77164cdf7 apply_scheduling_strategy no longer updates priority_credit of canisters as it is now done in finish_round. During reset rounds the accumulated_priority is now set in function of the canister’s computer allocation instead of using the default zero priority.

e391f4cdf Added subnet_callback_soft_limit and canister_guaranteed_callback_quota fields to execution environment config, these are used to impose limits on how many pending callbacks a subnet can have and in case the limit is reached provide each canister a guaranteed quota of callbacks so it can still make calls. The guaranteed quota for each canister is calculated starting by a max of 50 and then subtracting the number of pending callbacks for that canister, the value is only used as an effective limit if its greater than the subnet wide limit.

1ee1fe368 Removed apply_priority_credit call from abort_canister.

Bugfixes:

9870f1ea8 Updated description for block induction histograms and fix how latencies are calculated by using system time instead of received_time.

Benchmarking

211a01015 Added load simulator canister and use it in load_simulator_canisters_bench to benchmark performance of a set amount of canister for n rounds whose only workload is setting up a timer and writing to stable memory once every 50 timer calls.

Chores:

659d9b143 Use AccumulatedPriority::new(i64::MIN) as default value for scheduler_priority in evict_sandbox_processes instead of 0.

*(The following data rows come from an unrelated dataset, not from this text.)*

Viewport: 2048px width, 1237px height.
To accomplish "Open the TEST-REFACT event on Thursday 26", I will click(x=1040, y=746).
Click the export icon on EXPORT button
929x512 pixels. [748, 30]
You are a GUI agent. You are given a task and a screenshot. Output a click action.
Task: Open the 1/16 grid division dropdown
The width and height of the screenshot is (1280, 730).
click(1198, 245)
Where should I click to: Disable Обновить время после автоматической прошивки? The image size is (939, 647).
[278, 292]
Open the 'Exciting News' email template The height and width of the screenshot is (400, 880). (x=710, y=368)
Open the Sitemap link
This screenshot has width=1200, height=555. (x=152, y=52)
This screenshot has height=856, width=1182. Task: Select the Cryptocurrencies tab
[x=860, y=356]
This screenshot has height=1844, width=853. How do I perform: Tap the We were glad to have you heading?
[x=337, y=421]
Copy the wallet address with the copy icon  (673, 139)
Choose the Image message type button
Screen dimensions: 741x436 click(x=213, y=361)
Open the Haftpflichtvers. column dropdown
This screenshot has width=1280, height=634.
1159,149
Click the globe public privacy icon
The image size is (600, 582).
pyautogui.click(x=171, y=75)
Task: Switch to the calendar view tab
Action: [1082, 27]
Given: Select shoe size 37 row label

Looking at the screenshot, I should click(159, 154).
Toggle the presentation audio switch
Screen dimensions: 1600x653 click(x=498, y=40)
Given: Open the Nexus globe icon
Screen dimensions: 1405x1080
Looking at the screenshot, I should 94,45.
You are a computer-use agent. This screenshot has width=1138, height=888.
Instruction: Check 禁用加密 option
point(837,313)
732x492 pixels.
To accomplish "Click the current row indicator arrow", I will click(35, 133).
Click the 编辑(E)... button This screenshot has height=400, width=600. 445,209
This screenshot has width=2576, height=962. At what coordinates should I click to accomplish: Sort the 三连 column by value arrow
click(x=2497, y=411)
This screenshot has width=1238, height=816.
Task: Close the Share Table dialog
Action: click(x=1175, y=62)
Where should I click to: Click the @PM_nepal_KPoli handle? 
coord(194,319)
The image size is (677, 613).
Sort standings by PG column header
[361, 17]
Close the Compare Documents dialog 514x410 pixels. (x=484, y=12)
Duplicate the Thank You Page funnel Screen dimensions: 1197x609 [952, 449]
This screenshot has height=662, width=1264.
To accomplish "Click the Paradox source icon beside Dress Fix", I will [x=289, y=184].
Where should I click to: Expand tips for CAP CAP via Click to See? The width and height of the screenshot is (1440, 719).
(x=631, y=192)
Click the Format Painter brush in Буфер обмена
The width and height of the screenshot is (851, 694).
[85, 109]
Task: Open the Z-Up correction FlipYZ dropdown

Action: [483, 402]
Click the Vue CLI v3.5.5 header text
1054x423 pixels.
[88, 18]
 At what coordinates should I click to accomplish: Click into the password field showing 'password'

5813a429f Change terminology of some structs, methods and comments to “chain key” in place of “IDKG” or “Ecdsa”.

2f00d6815 Optimized evict_sandbox_processes by having it return early if no eviction is necessary.

a10fbc291 Use Wasmtime::Linker to retrieve all system API imports instead of hardcoding them.

0d14c11bd Slightly improved code readability in reserve_cycles and fix a minor typo in a comment.

0eedbb674 Always populate RequestMetadata in test_backward_compatibility.

aacbed376 Deleted unused code related to old certification versions.

Proposal 134251

Vote: ADOPT
Reason: Build is successful and hashes match, the proposed changes are the same as 134250 but with feature flag for hashes in block feature enabled.

Proposal 134259

Vote: ADOPT
Reason: Reason: Build is successful and hashes match, the proposed changes are the same as 134250 with the only difference being a commit which reverts changes introduced in a previous release.